The lease was granted for a cash bonus of $2,612.50. It called for annual delay rentals, in lieu of development, in the sum of $187.50. Paragraph 12 of the lease reads as follows:

“12. This lease covers not only such interests in leased premises as the party constituting Lessor presently owns therein but also such additional interests as he may acquire in the future by operation of the law or otherwise, and there shall be no increase in rental in order to maintain this lease in force without drilling during its primary term in the event of the acquisition by said party of such additional interest. However, in the event of the production of oil, gas or other minerals from any part of leased premises, the royalties payable in that event shall be divided among the parties constituting Lessor, their successors or assigns, in the proportion in which the interest of each of said parties in the minerals in any part of leased premises bears to the whole of the minerals in the entire leased premises.”

In an effort to escape the ' obvious import of this provision, plaintiff argues 1) that under Paragraph 10 of the lease defendant was required to reduce the amounts paid as delay rentals if the lessor owned less than the entire interest in the property; that this was not done by defendant; consequently, that the amounts paid as rentals were for no more than the original 187.50-acre mineral interest owned by Pyle when the lease was executed, and did not cover the additional 262.50-acre interest acquired later; and 2) that an oil, gas and mineral lease legally is the same as a mineral servitude; and since a reversionary interest in mineral servitudes cannot be reserved 2 , so as to create a servitude upon a servitude, a mineral lease validly cannot be made affecting a future reversionary interest.

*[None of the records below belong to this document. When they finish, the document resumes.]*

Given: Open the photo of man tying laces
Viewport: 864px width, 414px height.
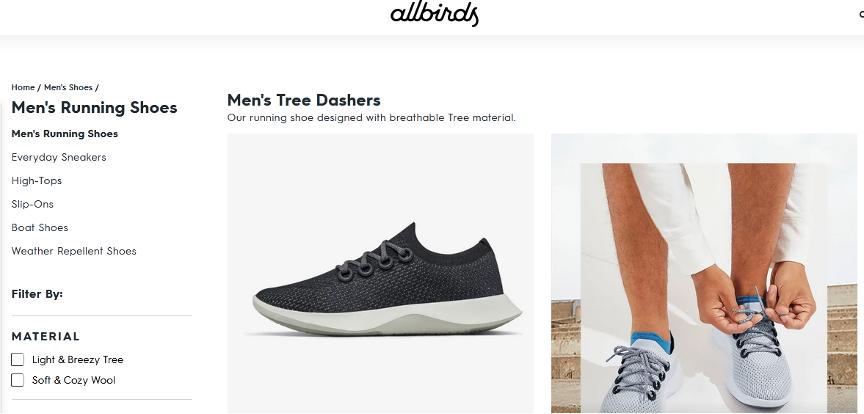Looking at the screenshot, I should click(704, 273).
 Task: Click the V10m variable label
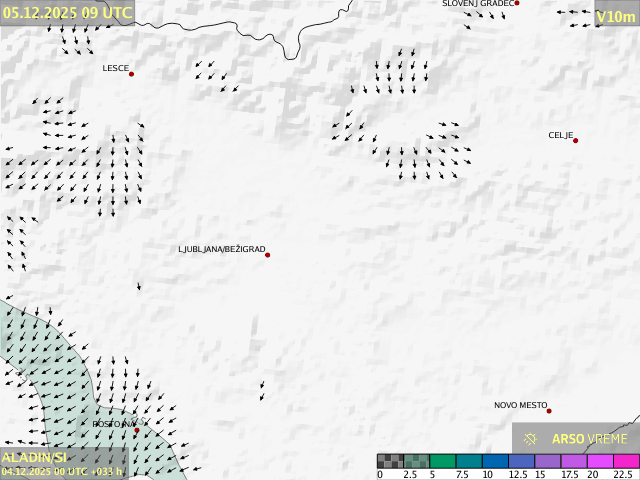[x=615, y=17]
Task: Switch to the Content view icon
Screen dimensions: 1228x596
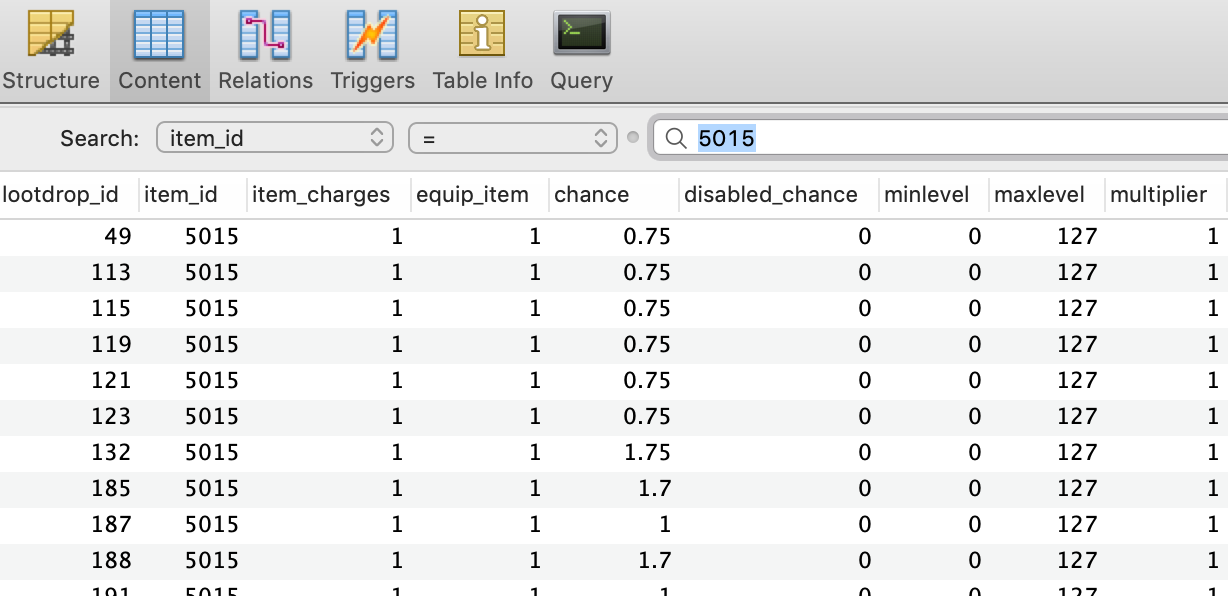Action: click(x=159, y=36)
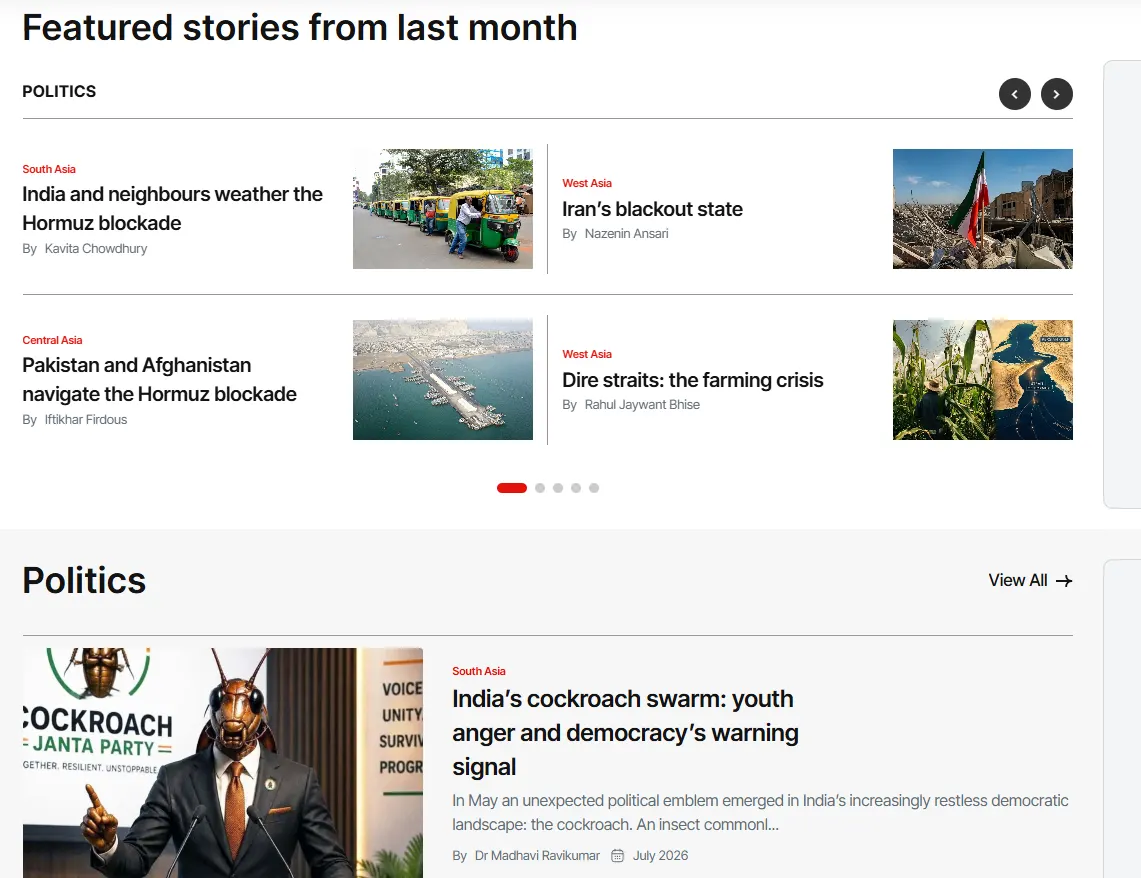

Neither point will do, in our judgment. Paragraph 10 of the lease reads:

“10. Lessor hereby warrants and agrees to- defend the title- to said land and agrees that lessee at its option may discharge any tax, mortgage or other lien upon said land *60 and in event lessee does so, it shall be subrogated to such lien with the right to enforce same and apply rentals and royalties accruing hereunder toward satisfying same. Without impairment of lessee’s rights under the warranty in event of failure of title, it is agreed that if lessor owns an interest in said land less than the entire fee simple estate, then the royalties and rentals to be paid lessor shall be reduced proportionately.” (Emphasis supplied.)

This is simply a standard warranty clause intended solely for the lessee’s protection. It in no way increases the lessee’s obligations or adds to the lessor’s rights. If the lessee chooses to pay a larger delay rental than required by the lease, the lessor surely cannot complain. Only in case a smaller amount is paid than the minimum stipulated, or no payment is made, does the latter have grounds for cancellation.

Even when taken out of context, and not considered — as it must be — with all other provisions, Paragraph 10 does not stand for the proposition plaintiff contends it does. Viewed in its entirety, the lease clearly shows that lessor 1) intended to lease to defendant all of his presently, owned or future acquired mineral interests, 2) for $187.50 per annum, 3) regardless of the extent of those interests. Defendant may not reduce, but is not required to increase, payments of delay rentals. In the event of production, however, it can pay royalties according to actual ownership of the minerals: if plaintiff then owns all the minerals, this would be a full one-eighth; if a lesser interest, then the proportionate part of one-eighth that plaintiff’s actual interest bears to the whole.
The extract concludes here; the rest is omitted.